United States v. Thomas Bain

670 F. App'x 211
CourtCourt of Appeals for the Fifth Circuit
DecidedOctober 19, 2016
Docket16-60081 Summary Calendar
StatusUnpublished
Cited by2 cases

This text of 670 F. App'x 211 (United States v. Thomas Bain) is published on Counsel Stack Legal Research, covering Court of Appeals for the Fifth Circuit primary law. Counsel Stack provides free access to over 12 million legal documents including statutes, case law, regulations, and constitutions.

Bluebook
United States v. Thomas Bain, 670 F. App'x 211 (5th Cir. 2016).

Opinion

PER CURIAM: *

Thomas Anthony Bain pleaded guilty in 2004 to two drug offenses and was sentenced to concurrent terms of 121 months of imprisonment to be followed by concurrent terms of 60 months on supervised release. In 2014, the district court revoked his supervised release and imposed a term of imprisonment of 10 months to be followed by “a term” of superviséd release of 36 months. In 2016, the district court again revoked Bain’s supervised release and' imposed two consecutive 24-month sentences of imprisonment, each of which was above the advisory range of three to nine months of imprisonment. He now appeals from this second revocation of supervised release, asserting two issues.

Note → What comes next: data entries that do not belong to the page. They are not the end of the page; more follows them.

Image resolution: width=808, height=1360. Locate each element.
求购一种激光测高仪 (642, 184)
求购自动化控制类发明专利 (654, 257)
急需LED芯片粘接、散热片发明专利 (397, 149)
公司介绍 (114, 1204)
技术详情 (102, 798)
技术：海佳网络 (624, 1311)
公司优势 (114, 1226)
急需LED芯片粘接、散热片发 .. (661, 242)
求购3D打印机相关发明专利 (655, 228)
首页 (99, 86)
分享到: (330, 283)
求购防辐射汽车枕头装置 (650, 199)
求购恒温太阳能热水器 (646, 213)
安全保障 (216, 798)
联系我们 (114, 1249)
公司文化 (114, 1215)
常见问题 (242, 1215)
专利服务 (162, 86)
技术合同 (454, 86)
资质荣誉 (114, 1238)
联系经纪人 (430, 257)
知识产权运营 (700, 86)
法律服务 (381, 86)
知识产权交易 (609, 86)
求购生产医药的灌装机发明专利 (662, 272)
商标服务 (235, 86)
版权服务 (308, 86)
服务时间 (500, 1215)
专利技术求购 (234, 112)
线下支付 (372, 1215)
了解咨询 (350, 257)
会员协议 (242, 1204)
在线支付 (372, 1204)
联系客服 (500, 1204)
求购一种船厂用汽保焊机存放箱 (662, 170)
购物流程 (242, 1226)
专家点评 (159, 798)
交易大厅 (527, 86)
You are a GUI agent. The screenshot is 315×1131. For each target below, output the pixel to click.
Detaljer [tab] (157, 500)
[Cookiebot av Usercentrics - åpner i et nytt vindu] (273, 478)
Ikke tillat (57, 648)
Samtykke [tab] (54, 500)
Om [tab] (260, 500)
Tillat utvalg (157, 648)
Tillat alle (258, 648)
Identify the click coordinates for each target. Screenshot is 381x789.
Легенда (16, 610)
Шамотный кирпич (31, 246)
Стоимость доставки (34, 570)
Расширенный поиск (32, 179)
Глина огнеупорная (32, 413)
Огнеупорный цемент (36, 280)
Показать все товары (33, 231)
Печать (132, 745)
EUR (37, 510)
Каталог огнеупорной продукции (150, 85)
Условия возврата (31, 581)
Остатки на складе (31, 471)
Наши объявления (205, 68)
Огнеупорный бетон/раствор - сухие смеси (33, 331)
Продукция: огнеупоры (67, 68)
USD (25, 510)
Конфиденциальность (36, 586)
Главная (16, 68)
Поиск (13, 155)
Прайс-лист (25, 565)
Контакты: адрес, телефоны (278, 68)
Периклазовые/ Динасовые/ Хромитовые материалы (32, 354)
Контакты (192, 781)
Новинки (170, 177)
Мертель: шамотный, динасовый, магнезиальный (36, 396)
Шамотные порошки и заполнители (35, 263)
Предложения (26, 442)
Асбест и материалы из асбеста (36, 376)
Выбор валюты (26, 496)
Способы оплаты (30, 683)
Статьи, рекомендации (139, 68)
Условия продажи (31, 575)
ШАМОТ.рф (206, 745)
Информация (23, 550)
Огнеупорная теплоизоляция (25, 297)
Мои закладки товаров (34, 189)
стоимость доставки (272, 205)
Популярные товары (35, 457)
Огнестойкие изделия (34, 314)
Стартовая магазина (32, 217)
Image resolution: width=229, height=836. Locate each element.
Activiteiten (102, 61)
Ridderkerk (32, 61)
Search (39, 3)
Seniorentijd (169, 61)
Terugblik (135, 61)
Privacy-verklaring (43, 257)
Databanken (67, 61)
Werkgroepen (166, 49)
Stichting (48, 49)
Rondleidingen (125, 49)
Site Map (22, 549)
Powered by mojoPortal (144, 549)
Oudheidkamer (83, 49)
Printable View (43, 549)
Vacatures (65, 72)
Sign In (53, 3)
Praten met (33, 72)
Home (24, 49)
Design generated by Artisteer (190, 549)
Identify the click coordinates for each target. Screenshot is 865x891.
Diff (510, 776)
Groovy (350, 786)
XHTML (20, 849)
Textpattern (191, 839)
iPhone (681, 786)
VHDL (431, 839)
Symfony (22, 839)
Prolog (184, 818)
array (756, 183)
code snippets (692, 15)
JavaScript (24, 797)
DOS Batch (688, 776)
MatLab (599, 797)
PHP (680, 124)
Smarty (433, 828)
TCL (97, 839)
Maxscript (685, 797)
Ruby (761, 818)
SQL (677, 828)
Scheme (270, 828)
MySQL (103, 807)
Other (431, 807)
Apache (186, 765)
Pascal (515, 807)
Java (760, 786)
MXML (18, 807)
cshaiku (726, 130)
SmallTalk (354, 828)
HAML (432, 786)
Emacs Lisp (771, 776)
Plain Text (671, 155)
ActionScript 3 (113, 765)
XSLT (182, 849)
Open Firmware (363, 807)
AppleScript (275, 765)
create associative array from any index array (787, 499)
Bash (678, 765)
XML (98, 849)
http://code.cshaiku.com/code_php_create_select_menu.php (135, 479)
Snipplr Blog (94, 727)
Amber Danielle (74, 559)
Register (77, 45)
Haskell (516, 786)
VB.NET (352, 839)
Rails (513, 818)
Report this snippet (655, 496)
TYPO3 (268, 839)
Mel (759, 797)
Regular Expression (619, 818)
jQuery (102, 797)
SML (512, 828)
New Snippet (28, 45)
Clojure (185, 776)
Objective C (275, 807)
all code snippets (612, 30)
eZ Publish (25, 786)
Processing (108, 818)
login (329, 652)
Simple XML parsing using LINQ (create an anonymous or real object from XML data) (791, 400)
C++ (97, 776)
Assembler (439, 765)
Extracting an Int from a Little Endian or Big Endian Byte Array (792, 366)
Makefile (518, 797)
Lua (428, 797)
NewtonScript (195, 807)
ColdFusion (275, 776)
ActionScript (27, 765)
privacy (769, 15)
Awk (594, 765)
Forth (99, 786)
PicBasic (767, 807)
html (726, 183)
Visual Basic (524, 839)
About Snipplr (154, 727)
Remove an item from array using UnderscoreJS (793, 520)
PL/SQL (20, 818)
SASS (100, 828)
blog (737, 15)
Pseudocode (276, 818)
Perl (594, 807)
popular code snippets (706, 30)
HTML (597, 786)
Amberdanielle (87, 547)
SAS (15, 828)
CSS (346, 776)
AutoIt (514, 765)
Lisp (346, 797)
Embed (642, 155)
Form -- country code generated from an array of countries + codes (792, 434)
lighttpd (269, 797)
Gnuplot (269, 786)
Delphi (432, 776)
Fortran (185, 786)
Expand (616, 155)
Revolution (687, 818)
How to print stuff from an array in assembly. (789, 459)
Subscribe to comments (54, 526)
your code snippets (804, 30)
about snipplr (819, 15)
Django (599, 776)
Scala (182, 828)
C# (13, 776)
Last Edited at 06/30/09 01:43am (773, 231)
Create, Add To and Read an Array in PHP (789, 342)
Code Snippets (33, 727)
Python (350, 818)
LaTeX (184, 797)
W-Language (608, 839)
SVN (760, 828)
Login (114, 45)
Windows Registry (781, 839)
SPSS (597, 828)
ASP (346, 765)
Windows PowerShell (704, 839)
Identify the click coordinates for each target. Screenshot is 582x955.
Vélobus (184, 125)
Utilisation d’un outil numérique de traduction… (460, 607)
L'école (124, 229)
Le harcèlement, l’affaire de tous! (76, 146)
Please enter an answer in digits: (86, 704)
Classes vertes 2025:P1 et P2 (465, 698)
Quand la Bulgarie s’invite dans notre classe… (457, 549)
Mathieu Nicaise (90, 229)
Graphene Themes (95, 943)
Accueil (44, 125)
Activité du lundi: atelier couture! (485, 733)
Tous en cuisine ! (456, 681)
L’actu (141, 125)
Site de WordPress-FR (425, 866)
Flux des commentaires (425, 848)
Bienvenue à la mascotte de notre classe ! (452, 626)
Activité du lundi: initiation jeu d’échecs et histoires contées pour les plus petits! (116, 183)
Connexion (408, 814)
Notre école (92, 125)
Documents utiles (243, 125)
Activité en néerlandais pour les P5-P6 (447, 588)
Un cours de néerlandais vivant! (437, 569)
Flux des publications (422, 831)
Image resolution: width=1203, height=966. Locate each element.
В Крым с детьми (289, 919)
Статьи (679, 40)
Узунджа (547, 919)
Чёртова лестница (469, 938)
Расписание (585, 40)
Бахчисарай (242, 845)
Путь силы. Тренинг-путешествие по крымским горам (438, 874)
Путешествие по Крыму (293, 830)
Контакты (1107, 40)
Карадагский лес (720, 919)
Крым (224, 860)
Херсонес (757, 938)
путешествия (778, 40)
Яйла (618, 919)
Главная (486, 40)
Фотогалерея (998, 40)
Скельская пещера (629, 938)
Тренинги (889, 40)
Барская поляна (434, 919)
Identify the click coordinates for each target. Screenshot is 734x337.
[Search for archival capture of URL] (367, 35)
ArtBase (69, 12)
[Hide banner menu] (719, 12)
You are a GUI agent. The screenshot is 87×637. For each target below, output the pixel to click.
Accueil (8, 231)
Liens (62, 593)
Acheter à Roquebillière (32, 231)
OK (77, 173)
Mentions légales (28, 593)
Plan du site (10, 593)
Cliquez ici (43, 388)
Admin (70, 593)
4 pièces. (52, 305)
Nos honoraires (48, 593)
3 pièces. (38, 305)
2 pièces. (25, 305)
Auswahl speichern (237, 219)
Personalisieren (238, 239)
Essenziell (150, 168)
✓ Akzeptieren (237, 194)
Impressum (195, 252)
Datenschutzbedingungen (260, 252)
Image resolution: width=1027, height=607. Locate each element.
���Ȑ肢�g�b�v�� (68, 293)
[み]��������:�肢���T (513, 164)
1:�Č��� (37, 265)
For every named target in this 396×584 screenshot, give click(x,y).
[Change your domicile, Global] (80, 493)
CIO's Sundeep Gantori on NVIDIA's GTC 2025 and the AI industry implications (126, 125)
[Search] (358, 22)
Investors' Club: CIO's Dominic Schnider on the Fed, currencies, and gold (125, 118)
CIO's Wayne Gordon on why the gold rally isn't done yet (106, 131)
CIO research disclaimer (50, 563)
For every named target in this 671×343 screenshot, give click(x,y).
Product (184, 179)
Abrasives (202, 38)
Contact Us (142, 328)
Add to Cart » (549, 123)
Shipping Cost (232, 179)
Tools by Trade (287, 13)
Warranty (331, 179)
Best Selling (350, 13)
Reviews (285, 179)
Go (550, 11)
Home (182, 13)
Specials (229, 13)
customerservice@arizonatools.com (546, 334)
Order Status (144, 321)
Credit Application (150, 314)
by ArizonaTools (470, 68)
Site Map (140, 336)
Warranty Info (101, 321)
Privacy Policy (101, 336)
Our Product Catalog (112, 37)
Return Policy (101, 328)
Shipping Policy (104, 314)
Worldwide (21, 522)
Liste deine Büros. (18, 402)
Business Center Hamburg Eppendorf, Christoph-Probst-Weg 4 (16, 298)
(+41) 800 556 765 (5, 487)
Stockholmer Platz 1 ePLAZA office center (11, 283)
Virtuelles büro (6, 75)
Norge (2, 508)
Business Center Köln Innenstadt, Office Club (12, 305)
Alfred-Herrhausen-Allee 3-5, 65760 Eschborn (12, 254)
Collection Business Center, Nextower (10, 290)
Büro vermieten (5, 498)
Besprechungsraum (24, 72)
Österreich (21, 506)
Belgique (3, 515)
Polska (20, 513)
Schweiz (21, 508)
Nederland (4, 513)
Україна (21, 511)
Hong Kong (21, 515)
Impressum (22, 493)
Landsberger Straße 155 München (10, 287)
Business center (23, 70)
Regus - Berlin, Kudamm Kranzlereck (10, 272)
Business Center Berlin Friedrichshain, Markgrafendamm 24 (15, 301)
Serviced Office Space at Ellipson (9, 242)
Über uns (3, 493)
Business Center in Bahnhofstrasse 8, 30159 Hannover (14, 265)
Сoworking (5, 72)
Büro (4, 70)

First, Bain contends that the district court plainly erred by imposing two consecutive 24-month terms of imprisonment because, after the 2014 revocation, there was only one term of supervised release for the district court to revoke. He did not preserve this issue, and we review for plain error. United States v. Whitelaw, 580 F.3d 256, 259 (5th Cir. 2009). To prevail on plain-error review, a defendant “must show an error that is clear or obvious and affects his substantial rights.” Id. at 260, If the defendant makes such a showing, this court “has the discretion to correct the error but only if it seriously affects the fairness, integrity, or public reputation of judicial proceedings.” Id.

Several of our sister circuits have held thqt a district court errs when it revokes *212 “a term” of supervised release and imposes multiple sentences of imprisonment or supervised release. See United States v. Eskridge, 445 F.3d 930, 934-35 (7th Cir. 2006); United States v. Dillon, 725 F.3d 362, 368 (3d Cir. 2013); United States v. Starnes, 376 Fed.Appx. 942, 945-46 (11th Cir. 2010). We need not adopt the reasoning of any of those cases today because, even if the district court clearly or obviously erred in ■this case, Bain has not established that the error affected his substantial rights.

“A sentencing error affects a defendant’s substantial rights if he can show a reasonable probability that, but for the district court’s error, he would have received a lesser sentence.” United States v. Rivera, 784 F.3d 1012, 1018 (5th Cir. 2015) (quoting United States v. John, 597 F.3d 263, 284-85 (5th Cir. 2010)) (alteration omitted). Assuming that the district court erred by imposing two terms of imprisonment instead of one, the 48-month sum of those two consecutive terms was still less than the five-year statutory maximum applicable to a single term of post-revocation imprisonment. 18 U.S.C. §§ 3559(a)(1), 3583(e)(3). Accordingly, the district court could have imposed the same length of imprisonment as a single 48-month term, and Bain fails to explain how any error as to the number of sentences imposed otherwise affected his sentence. He therefore fails at the third prong of plain-error review with respect to this issue.

Second, Bain contends that the district court committed procedural error by insufficiently explaining the reasons for sentencing him to 48 months of imprisonment. His general objection to the sentence as unreasonable and his specific objection to the district court’s references to drug rehabilitation did not preserve this issue, and we review for plain error. See United States v. Kippers, 685 F.3d 491, 497 (5th Cir. 2012). “Under plain error review, a district court commits clear and obvious error when it fails to state reasons for a sentence outside the guidelines range.” Id, at 498 (citing Whitelaw, 580 F.3d at 261-62). “But, this court has explained, a district court need not engage in a ‘checklist recitation of the section 3553(a) factors.’ ” Id. (quoting United States v. Smith, 440 F.3d 704, 707 (5th Cir. 2006)).

In Kippers, we held that the district court adequately explained its “leap from an advisory range of three to nine months of imprisonment” to a 48-month sentence. See id. at 498-99. Here, the district court’s explanation for sentencing Bain to a comparable above-guidelines length of imprisonment was at least as.thorough as that held to be sufficient in Kippers. See id. Accordingly, Bain has not established any procedural error, let alone plain error. The additional arguments he raised for the first time in his reply brief are waived. United States v. Jackson, 426 F.3d 301, 304 n.2 (5th Cir. 2005).

AFFIRMED.

*

Pursuant to 5th Cir. R. 47.5, the court has determined that this opinion should not be published and is not precedent except under the limited circumstances set forth in 5th Cir. R. 47.5.4.